PAGE EXTRACT »
I Am Sensitive

I Am Sensitive

Friday, March 12, 2010

I Will Have My Privacy Back Soon...

Dear Diary,


I went back to Subang Jaya last Friday and came back to Singapore on Wednesday. On the way to Subang, my heart was filled with nothing but excitement. I have never felt that way before whenever I came back to Subang and when I did I was not surprised. I knew where did the excitement come from. I had been in Singapore for almost three weeks. I had not seen my car, I had not seen my house and I had not seen my closest friends. I miss all of them. The journey to Subang Jaya on last Friday was a journey to the destination that could cure my long for the best things in my life.

Paranoid was at home when I entered the house. I noticed that she had been packing her stuffs. She was alone and there was no one else helping her. I let her be. I went inside my room and I took in a deep breath. I miss that smell. Most accurately was, I miss my room and all other things that come with it. I layed on the bed and stared at the ceiling. I did not really know what I felt. I miss everything I have there but at the same time I knew I have to be pragmatic. If being there makes me become very unproductive, I better be somewhere else that allows me to use all my talents at its full best. Some people have advised me to work in Malaysia but it is not as easy as it seems. Many factors have to be taken into consideration like educational qualifications, salary, working hours and my financial commitments in Malaysia and Singapore. I supposed I have to wait a little while before seeing things go my way. All these while, things have been good to me. I got what I wanted without much of a hassle. I guess things have changed for me. It is time I learnt things the hard way.

DATASET EXTRACT »
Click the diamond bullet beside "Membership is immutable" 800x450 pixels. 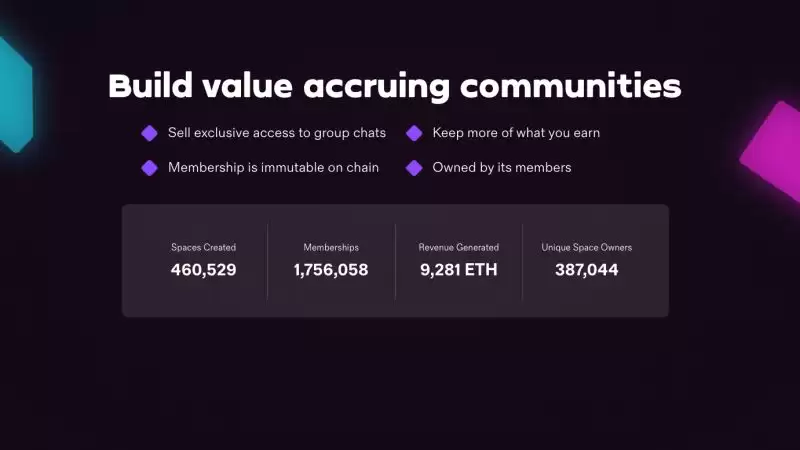pos(149,168)
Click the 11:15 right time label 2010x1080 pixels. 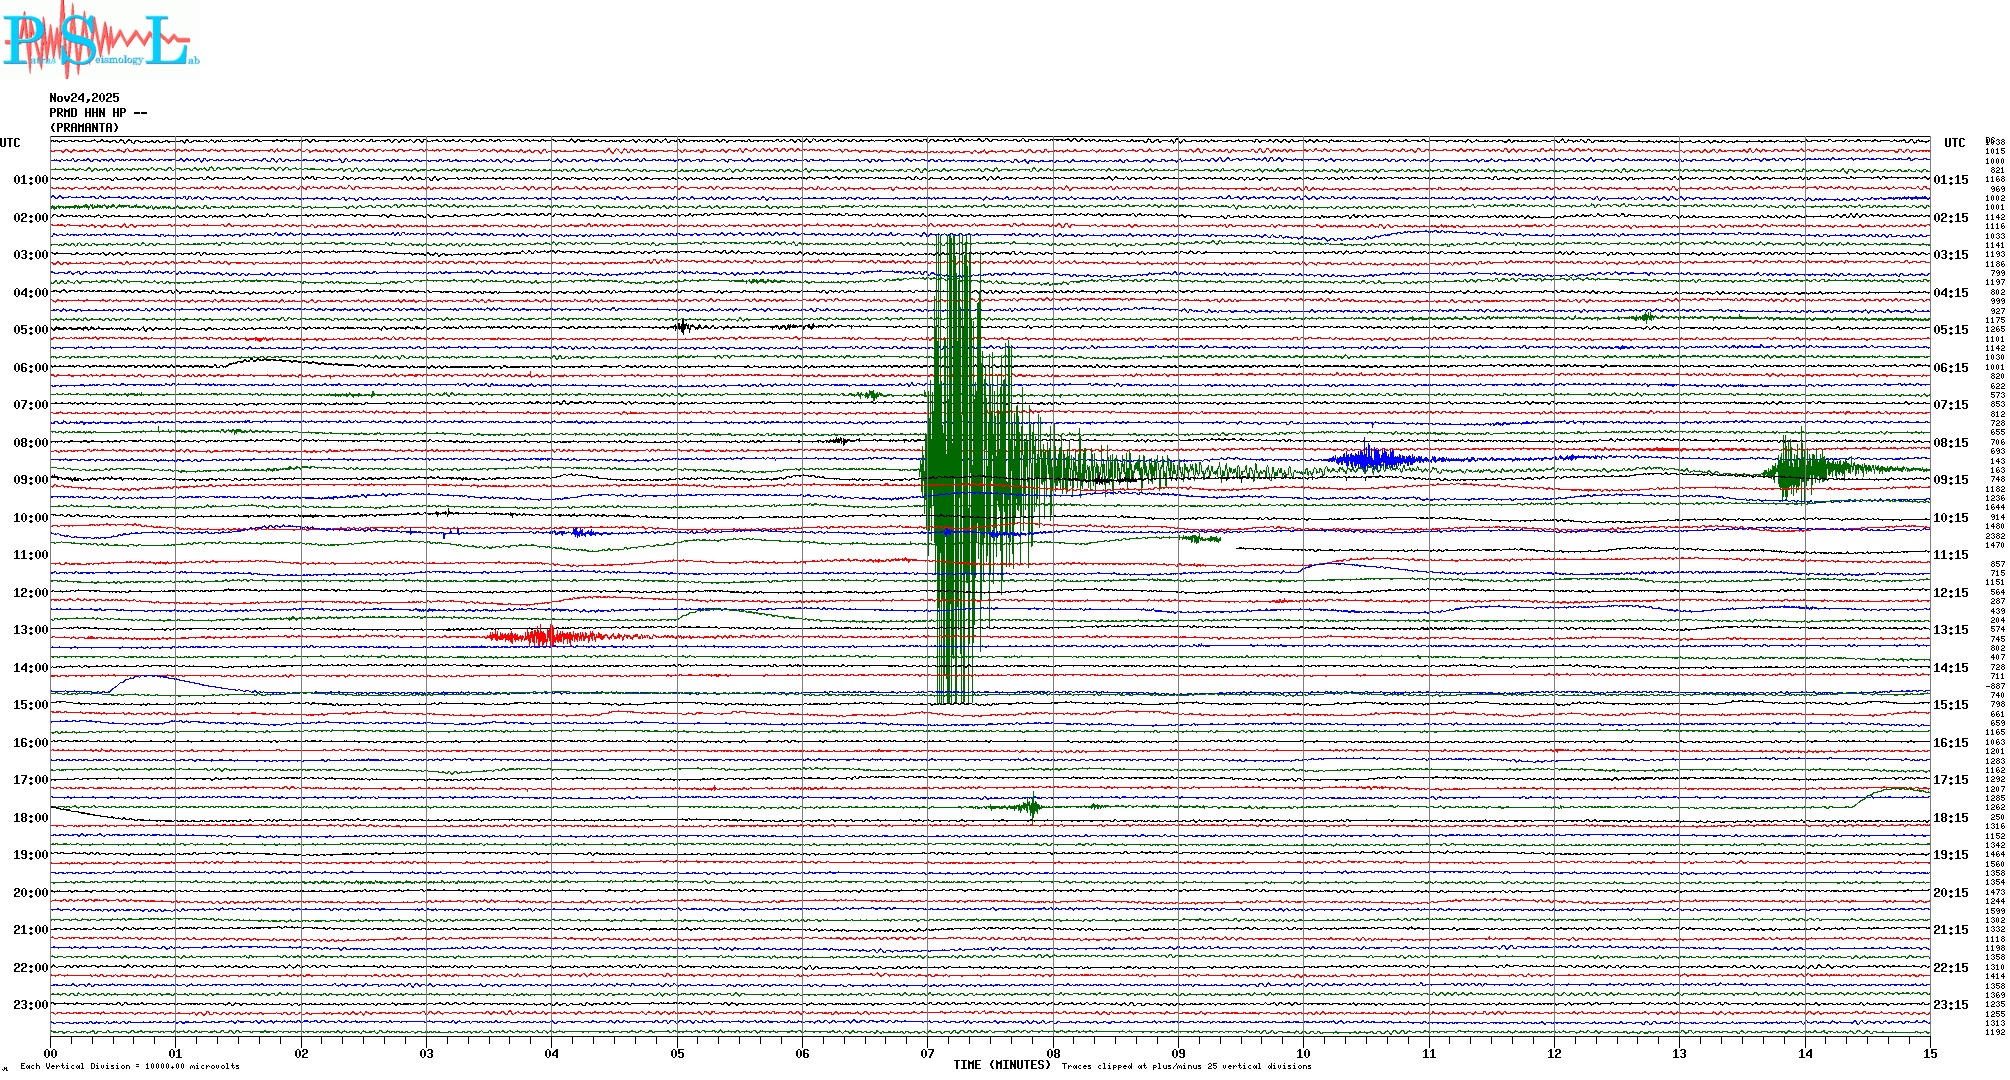click(1950, 555)
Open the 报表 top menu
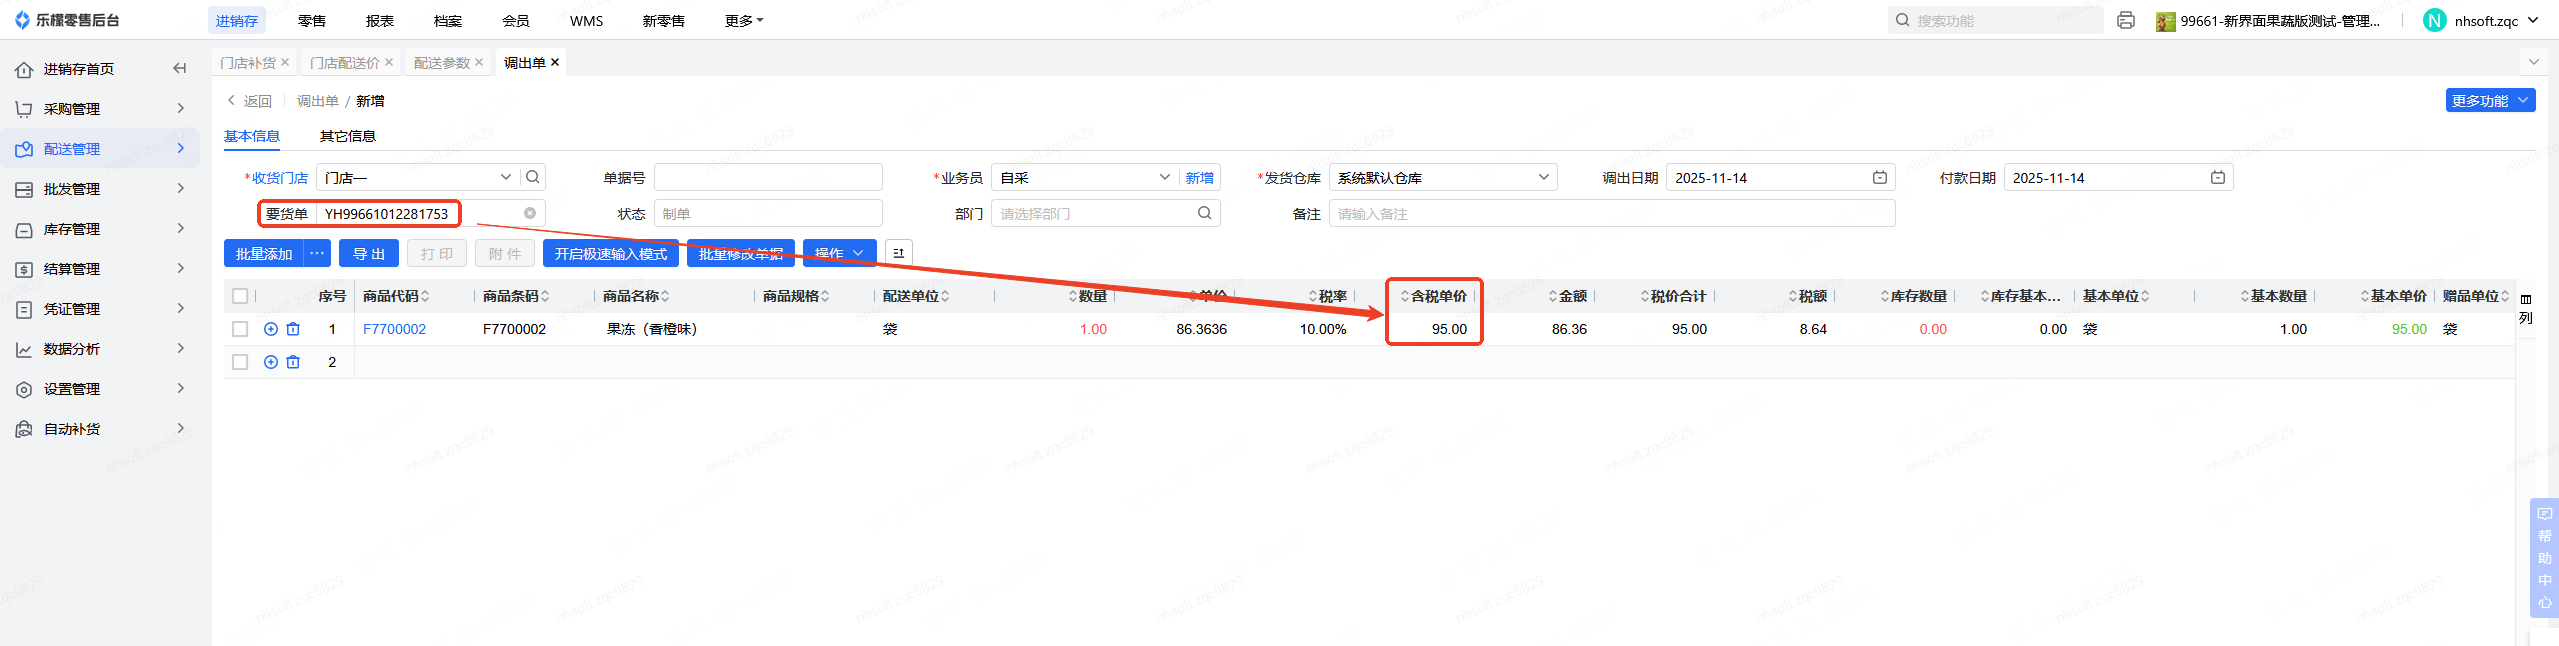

EXERCISE SET »
a: Answer these questions using the diary entry:
(i) How long had the writer been in Singapore before going back to Subang Jaya?
(ii) On which day did the writer return to Singapore?
(iii) Who was at home when the writer entered the house?
b: Repeat everything in the diary entry from "Friday, March 12, 2010" down to "in my life.".
The data that comes after the diary entry is separate material.

WORKED SOLUTIONS »
a:
(i) Almost three weeks.
(ii) Wednesday.
(iii) Paranoid.

b:
Friday, March 12, 2010

I Will Have My Privacy Back Soon...

Dear Diary,


I went back to Subang Jaya last Friday and came back to Singapore on Wednesday. On the way to Subang, my heart was filled with nothing but excitement. I have never felt that way before whenever I came back to Subang and when I did I was not surprised. I knew where did the excitement come from. I had been in Singapore for almost three weeks. I had not seen my car, I had not seen my house and I had not seen my closest friends. I miss all of them. The journey to Subang Jaya on last Friday was a journey to the destination that could cure my long for the best things in my life.